Some apologists for religion try to turn the arguments that non-believers use against belief around. (It’s a bit ironic, since they seem to legitimize that kind of arguments by doing that.)

One of those is turning around the request for proof. A lot of unbelievers feel that the claim that god or gods exists needs to be backed up by proof. Turning around that is: I know god/s exists, you proof that it/he/she/they do not! Unbelievers can get a bit annoyed by that trick, and respond with things like: extraordinary claims require extraordinary evidence etc., which is all right I guess, but with regard to basically unprovable claims I myself am normally not very inclined to go there.

For me it’s sufficient that certain religious claims are simply very improbable. For example: you will go to hell! Well, I can’t proof that I won’t, but it’s so very improbable that I literally don’t lose a second of sleep over it. Another category of religious claims is not only unprovable (either way) but also irrelevant. For example, a deity that is outside time and space and doesn’t interfere with the real world. So what? Irrelevant. Or viewing the universe as a whole as god. Also irrelevant.

To sum up, improbable claims that I can’t disprove won’t make me any less an atheist. In the same way, I cannot care about supernatural beings that don’t interact with with the world.¹

However, there is one point at which the ‘proof’ argument can get to me too. That is when believers claim special rights because they are religious. ‘I am religious, therefore you are not allowed to work on [Friday, Saturday, Sunday]’ - or things like that. If you want special rights because you believe in an otherwise undetectable entity, you better come up with good proof!

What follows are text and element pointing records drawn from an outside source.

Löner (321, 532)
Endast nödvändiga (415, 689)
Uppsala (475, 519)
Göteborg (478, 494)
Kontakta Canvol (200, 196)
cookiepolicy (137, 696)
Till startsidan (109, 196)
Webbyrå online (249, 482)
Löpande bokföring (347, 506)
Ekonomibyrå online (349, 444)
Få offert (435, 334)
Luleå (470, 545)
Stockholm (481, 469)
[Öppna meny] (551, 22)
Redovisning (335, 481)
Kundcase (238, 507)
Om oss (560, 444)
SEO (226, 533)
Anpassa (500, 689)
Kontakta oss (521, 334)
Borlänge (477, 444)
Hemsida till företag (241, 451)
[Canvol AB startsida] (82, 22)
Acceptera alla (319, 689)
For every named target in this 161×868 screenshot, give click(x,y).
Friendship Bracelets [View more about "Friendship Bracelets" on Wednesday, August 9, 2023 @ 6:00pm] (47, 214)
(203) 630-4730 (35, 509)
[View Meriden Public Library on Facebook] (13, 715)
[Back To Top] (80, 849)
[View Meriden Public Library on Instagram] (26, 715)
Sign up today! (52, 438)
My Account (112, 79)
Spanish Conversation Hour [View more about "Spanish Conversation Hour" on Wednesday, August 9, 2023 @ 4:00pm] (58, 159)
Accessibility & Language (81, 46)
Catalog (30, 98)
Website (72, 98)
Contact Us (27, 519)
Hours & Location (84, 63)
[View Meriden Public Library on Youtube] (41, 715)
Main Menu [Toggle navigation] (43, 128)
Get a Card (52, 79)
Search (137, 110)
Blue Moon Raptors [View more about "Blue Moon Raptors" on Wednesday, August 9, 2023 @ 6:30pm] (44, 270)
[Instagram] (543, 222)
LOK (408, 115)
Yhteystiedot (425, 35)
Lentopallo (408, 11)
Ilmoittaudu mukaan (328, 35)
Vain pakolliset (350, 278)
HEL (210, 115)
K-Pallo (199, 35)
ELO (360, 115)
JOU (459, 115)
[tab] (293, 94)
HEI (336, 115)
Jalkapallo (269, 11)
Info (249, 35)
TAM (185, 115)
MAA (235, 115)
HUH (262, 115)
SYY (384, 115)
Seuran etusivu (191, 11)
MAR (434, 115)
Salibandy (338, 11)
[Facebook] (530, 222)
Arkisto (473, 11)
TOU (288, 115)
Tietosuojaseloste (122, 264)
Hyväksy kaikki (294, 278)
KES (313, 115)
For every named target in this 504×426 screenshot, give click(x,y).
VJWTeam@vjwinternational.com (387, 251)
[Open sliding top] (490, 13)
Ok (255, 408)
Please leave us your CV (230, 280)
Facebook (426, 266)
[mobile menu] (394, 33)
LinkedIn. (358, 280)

1. It turns out that there are some believers that think that a god is a better hypothetical explanation for the universe than, for example, super-string theory (or other versions of expansion theory, etc.). However, as long as such a god hypothesis remains unproven its relevance seems vanishingly small (its only use will be to give a class of believers the pleasant feeling of having a theory that in their mind is as credible as for example string-theory). Worse, there is still no way to connect such a theory to their specific god, belief system, morality, etc.